Publié par fara

 

acko_d1map

Dernière carte du Royaume avant dislocation


 

Descendant d’une faction Kinlaza de Mbizidi, plus exactement installée à Mbembe. Il dut guerroyer fort avec un autre Kinlaza pour parvenir au pouvoir, sans d’ailleurs trop de pouvoir.

 

En 1839 L’Angleterre fit pression sur le Portugal pour arrêter la traite des esclaves. S’il faudra attendre encore 1851 pour que le Portugal admette officiellement la fin de ce commerce (en Afrique subéquatoriale). Il faudra encore deux ou trois décennies plus tard pour voir l’économie en Afrique centrale se convertir vers l’exportation de la cire, de l’ivoire, puis le commerce d’arachide et de cahoutchouc. Le grand témoin de cette époque sera Pierre VI. Ce changement bouleversa énormément les structures économiques (on s’en doute) mais surtout politiques du royaume.

 

En effet, contrairement à la traite négrière qui était en grande partie sous l’autorité de l’Etat, ce commerce nouveau permet à tout le monde, roturiers ou princes de transporter sa production jusque sur les côtes et d’en tirer un juste profit. Cela a permis la création de nouveaux regroupements humains, unis non pas au nom d’une allégeance à un prince, mais pour des intérêts strictement économiques. Ces villages riches et en mouvement devenaient incontrôlables. Les princes se sont révélés plus pauvres que certains bourgeois de leur contrées, et l’accroissement des impôts pouvait pousser le commerçant à choisir de les payer directement au roi et de demander la tête du gouverneur gourmant et sans doute fainéant. C’est la grande époque de la naissance du Kongo commerçant, et de la propagation du munsambu, poisson salé séché, car il permettait d’avoir des vivres conservables longtemps, durant les voyages du commerçant. La ville la plus plus puissante de ce renouveau commercial de la seconde moitié du XIXème était Makuta.
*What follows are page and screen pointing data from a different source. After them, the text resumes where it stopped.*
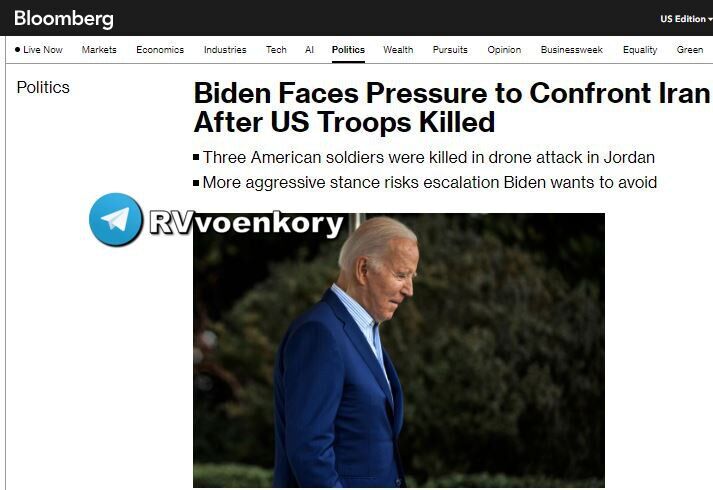This screenshot has width=713, height=490.
Task: Click the article photo of Biden
Action: pyautogui.click(x=399, y=350)
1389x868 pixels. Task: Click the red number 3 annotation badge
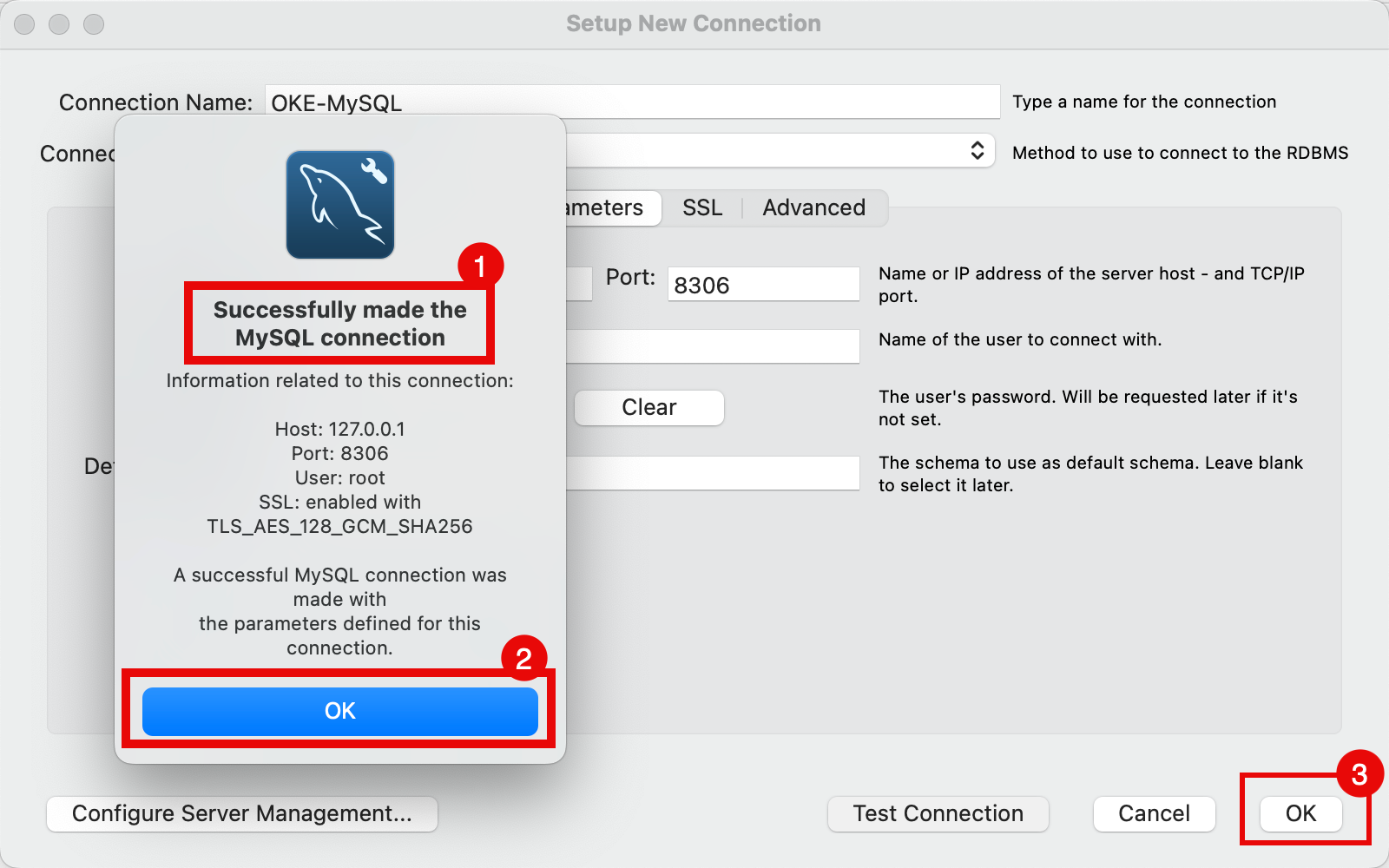(x=1359, y=773)
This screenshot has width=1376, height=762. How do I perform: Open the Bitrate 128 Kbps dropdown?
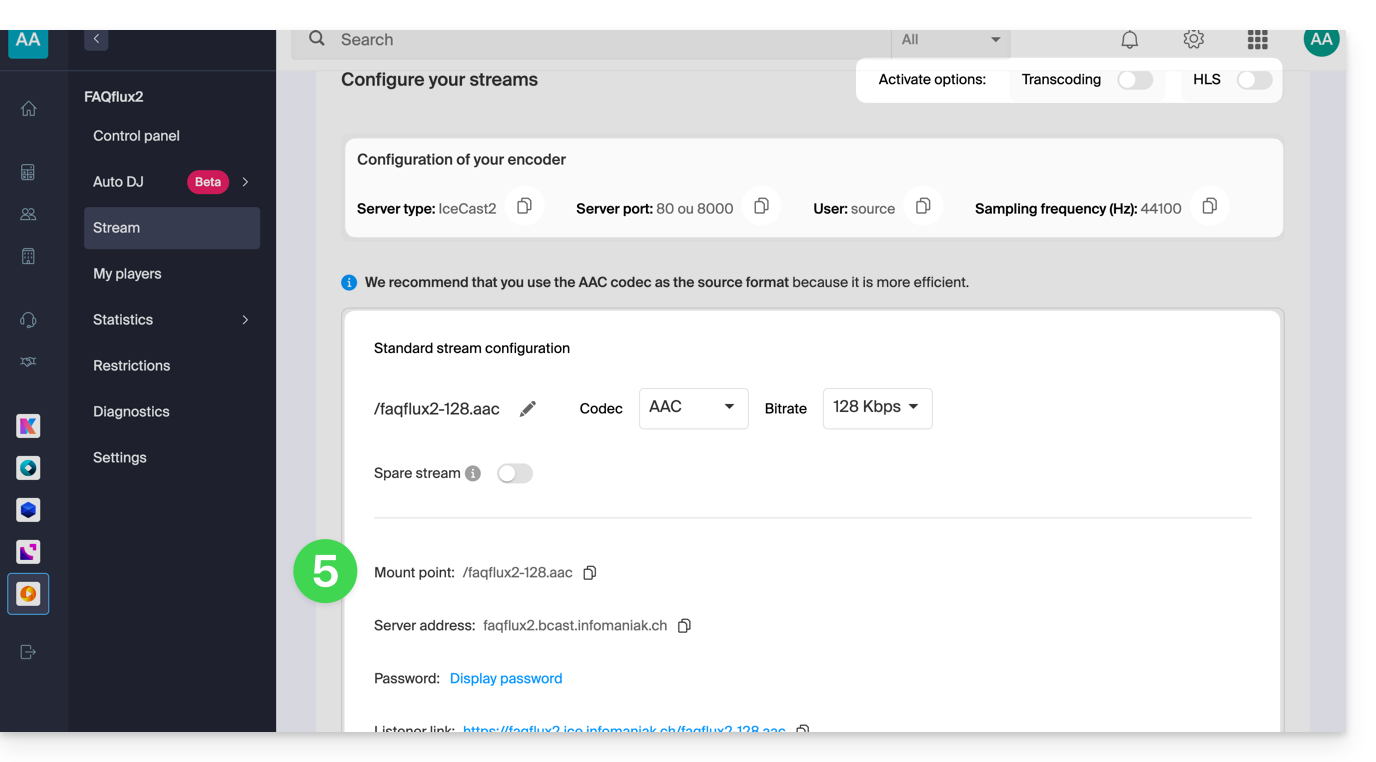pyautogui.click(x=877, y=408)
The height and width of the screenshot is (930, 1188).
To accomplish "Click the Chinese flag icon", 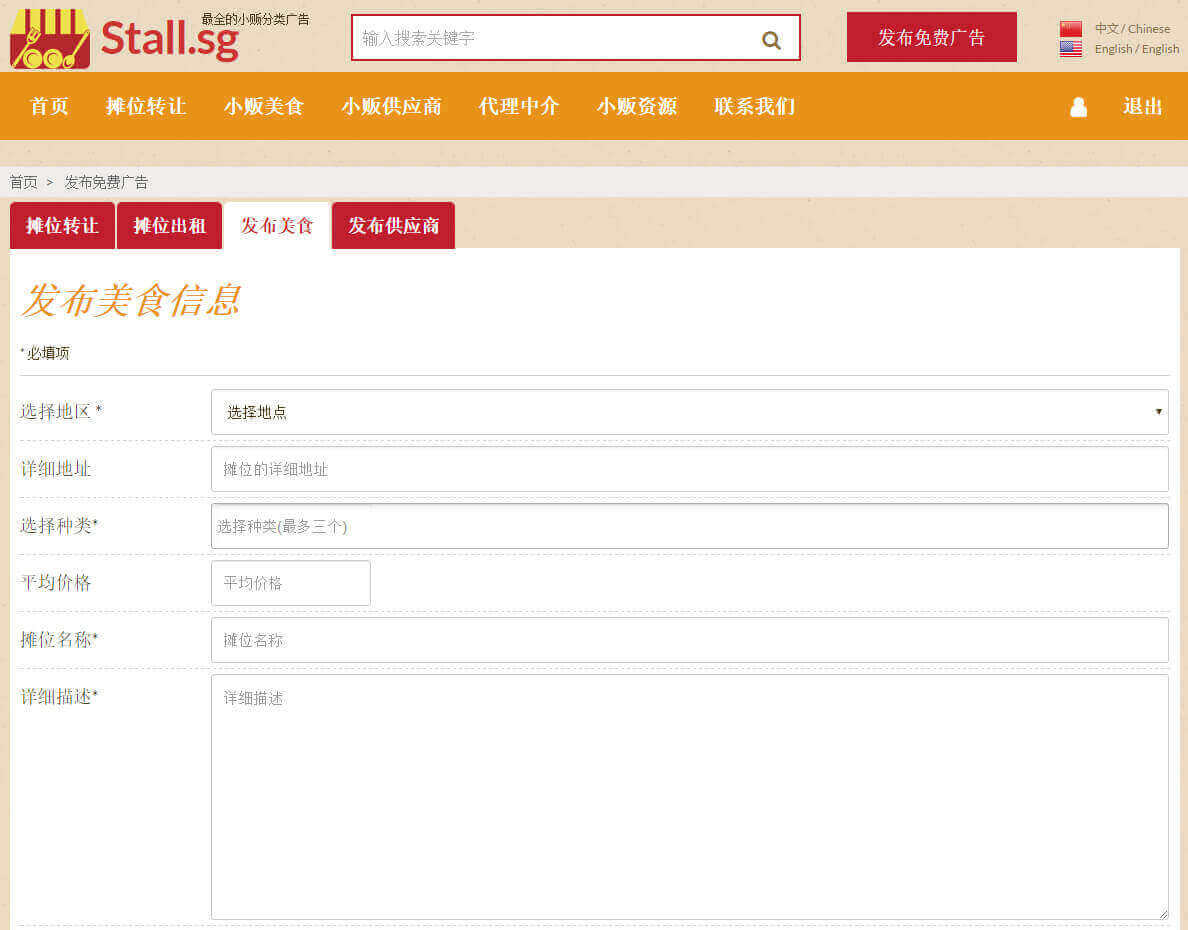I will tap(1070, 29).
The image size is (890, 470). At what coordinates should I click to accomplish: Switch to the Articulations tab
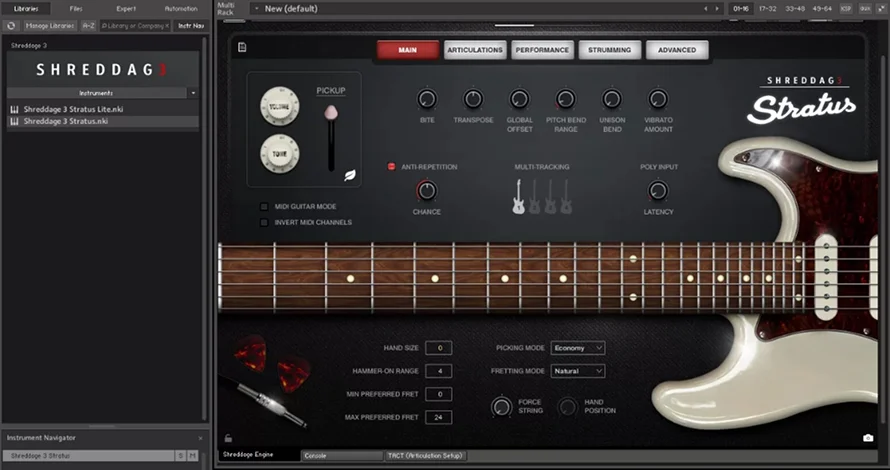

Fondée vers 1855 par un riche commerçant du nom de Kuvo qui a fait fortune dans l’esclavage et la vente des étoffes européennes, elle prit une nouvelle dimension lorsque ce dernier s’associa à un autre grand du nom du commerce, Garcia Buaka Matu, qui lui était issu du nouveau négoce agricole qui proliférait. Ils créèrent un marché privé, dans leur village privé, avec leurs artisans privés, et on leur payait des taxes privées, à un carrefour devenu privé et stratégique! Il en a suffit de quelques années pour que Buaka Matu fasse vasciller le pouvoir du roi et menace même les portugais de se payer une armée entière pour les combattre, s’ils l’emmerdaient encore avec leurs histoires d’impôt. Il mourut en 1880 et Makuta (qui signifie « les fanfarons ») devint un marché et un village ordinaire. Nous ignorons si on s’en inspira pour nommer les subdivisions d’une monnaie au Congo Kinshasa.

 

Changement social également car c’est à cette époque que naissent les makanda traductible par « clan », qui regroupent des familles prétendant descendre d’un ancêtre commun, reconnu par les « mivila », le lignage. Ce sont des imitations par les gens du peuple de la structure familiale jusque là réservée aux nobles. Ces Makanda se présentent comme autant de réseaux commerciaux et solidaires reliant des gens par pure affinité en y ajoutant un fondement lignager totalement fictif. Selon des témoins des faits, à une époque ou nait l’anthropologie, ces clans suivent des tracés de routes commerciales: de Soyo à San Salvador, de Boma à Loutété, de Ndongo à Kimpumbu (actuel Kinshasa). Dans cette société désormais en mouvement, les « mvila », au delà de la solidarité, ont servi aussi à planter des attaches et à indiquer des sources sur l’individu. Comme autant de noms de famille, d’appartenance à une commune d’origine et de rattachement, ils ont précédé le principe de la fiche d’identité. Et jusqu’à ce jour, les kongo se définissent selon l’appartenance à ces lignages qui n’ont plus leur fonction.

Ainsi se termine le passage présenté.